§ Work to be completed
In the records below, some lines contain the word "cart". Copy each of them.

§ Records for this exercise
* * *
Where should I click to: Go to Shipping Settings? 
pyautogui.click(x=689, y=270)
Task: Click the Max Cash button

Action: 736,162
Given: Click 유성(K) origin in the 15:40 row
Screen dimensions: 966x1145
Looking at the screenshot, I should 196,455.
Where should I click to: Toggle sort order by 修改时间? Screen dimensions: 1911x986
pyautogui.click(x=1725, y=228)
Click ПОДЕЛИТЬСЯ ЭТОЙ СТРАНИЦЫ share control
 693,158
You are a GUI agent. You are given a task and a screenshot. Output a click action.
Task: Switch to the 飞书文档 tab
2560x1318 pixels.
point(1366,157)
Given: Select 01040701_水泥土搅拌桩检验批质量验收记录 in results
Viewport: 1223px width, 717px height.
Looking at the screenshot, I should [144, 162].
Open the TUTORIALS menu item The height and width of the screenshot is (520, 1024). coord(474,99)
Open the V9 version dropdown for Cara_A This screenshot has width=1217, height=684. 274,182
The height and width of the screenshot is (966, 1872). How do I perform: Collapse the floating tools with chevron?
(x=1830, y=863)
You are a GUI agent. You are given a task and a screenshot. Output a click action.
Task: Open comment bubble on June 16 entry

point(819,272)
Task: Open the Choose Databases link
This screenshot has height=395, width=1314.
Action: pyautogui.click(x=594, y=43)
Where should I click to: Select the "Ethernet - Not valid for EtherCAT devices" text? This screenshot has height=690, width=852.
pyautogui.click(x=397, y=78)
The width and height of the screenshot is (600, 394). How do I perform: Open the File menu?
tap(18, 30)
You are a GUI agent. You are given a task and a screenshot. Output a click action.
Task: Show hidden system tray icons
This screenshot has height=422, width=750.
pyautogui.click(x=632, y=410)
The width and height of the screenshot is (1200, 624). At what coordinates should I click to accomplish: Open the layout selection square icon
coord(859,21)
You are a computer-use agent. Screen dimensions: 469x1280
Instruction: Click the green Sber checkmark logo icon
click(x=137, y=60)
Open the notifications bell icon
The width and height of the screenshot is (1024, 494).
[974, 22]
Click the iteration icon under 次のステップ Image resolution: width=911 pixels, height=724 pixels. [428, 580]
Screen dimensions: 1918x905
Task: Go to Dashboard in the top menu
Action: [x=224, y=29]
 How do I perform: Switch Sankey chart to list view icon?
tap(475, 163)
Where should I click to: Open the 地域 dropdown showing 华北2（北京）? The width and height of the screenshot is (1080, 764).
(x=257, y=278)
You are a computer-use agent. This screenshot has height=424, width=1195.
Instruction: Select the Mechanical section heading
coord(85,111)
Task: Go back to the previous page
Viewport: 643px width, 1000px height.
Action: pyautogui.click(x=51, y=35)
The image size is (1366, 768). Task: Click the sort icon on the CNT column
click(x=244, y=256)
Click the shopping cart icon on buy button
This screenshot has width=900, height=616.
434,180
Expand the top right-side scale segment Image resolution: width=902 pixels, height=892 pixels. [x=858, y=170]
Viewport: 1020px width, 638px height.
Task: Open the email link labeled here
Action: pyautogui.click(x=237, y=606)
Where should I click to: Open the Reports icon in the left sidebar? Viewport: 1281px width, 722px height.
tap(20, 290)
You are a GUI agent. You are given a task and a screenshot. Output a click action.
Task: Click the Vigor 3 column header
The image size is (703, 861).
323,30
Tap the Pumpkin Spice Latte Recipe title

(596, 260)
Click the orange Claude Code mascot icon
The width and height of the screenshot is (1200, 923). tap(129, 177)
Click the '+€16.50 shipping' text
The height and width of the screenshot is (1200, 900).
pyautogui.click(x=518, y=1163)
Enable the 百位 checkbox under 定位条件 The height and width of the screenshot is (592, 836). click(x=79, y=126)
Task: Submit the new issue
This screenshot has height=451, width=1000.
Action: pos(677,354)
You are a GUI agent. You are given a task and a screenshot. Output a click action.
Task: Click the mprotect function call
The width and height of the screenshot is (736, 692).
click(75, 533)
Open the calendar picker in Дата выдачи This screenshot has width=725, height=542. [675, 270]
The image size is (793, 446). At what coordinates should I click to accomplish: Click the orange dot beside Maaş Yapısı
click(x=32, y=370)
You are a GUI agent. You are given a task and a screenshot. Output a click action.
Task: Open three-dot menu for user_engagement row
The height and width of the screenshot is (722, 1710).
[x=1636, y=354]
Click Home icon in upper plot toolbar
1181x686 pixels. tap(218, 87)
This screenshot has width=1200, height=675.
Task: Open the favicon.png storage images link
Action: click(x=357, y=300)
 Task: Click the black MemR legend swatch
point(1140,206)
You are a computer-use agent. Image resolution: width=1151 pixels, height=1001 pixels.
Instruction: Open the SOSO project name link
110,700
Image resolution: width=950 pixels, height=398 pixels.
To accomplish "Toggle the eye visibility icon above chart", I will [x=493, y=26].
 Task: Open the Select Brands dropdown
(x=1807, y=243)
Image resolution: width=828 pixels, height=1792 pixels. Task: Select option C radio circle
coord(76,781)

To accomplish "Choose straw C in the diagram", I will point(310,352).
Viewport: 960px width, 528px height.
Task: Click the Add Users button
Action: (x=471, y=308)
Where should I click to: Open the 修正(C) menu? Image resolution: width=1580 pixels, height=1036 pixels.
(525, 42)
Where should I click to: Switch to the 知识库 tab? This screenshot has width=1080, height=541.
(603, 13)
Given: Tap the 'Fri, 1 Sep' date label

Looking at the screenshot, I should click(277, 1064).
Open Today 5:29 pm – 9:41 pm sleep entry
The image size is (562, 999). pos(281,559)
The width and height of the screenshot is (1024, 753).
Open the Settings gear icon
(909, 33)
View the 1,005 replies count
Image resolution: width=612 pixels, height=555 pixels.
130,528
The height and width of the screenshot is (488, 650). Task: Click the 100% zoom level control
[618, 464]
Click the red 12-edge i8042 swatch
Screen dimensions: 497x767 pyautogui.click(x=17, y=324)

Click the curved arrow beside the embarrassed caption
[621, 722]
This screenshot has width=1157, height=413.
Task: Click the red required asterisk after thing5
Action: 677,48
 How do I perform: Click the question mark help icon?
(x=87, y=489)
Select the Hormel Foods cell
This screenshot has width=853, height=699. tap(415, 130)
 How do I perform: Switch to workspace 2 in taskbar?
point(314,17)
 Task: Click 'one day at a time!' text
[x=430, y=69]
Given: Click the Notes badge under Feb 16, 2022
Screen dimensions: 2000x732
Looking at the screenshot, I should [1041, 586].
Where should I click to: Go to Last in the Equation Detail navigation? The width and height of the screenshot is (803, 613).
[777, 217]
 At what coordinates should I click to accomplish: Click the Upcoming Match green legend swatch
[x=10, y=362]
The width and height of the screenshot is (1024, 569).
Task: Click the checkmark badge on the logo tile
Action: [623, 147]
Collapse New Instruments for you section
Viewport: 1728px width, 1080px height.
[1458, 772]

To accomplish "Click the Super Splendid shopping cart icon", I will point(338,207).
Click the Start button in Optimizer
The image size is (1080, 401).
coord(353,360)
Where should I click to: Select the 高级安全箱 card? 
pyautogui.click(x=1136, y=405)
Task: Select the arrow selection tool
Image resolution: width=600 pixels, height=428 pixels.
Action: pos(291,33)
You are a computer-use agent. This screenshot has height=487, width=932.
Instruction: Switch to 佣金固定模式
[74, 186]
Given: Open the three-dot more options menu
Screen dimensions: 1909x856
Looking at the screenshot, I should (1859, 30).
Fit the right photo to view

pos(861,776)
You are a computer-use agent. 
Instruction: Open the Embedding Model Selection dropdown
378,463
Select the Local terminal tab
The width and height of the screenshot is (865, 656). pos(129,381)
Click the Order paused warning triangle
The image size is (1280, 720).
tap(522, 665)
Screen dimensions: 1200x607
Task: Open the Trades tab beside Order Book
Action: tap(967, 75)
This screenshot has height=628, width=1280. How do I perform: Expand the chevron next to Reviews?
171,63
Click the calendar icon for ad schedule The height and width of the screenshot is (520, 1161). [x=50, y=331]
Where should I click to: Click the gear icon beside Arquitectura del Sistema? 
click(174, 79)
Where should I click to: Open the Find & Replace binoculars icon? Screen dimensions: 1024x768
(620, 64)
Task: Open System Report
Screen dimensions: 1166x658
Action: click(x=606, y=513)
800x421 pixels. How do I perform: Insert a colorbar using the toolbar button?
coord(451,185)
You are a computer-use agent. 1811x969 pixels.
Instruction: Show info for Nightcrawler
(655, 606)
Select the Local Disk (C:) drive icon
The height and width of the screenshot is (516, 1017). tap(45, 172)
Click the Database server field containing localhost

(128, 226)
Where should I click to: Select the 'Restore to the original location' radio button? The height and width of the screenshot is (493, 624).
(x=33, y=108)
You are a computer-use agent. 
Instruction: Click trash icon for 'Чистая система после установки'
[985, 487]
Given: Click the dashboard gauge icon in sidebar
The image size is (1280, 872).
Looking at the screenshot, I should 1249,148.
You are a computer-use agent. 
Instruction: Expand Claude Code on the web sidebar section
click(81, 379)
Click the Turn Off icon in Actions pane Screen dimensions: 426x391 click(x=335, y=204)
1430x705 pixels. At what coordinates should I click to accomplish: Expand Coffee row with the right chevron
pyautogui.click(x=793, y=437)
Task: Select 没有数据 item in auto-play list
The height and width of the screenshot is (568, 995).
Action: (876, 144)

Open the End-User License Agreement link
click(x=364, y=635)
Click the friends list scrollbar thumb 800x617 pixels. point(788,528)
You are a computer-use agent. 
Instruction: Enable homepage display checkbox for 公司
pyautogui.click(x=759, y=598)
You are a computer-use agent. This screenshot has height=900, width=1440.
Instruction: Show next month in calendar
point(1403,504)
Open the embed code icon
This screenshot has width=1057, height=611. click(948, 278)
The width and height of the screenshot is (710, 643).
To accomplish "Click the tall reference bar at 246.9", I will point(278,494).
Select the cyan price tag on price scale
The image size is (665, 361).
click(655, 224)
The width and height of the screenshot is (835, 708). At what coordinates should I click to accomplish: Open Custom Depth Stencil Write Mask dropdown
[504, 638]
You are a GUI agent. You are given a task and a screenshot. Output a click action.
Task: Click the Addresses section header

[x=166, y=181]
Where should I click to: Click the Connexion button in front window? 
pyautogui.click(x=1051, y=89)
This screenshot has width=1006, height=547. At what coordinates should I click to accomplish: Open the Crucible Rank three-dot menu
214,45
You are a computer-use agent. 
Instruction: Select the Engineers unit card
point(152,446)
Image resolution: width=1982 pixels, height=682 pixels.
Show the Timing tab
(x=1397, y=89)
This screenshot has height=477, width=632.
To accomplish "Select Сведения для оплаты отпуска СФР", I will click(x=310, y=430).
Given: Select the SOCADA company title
* * *
§ Answer to this problem
Click the shopping cart icon on buy button
To accomplish "Click the Super Splendid shopping cart icon", I will point(338,207).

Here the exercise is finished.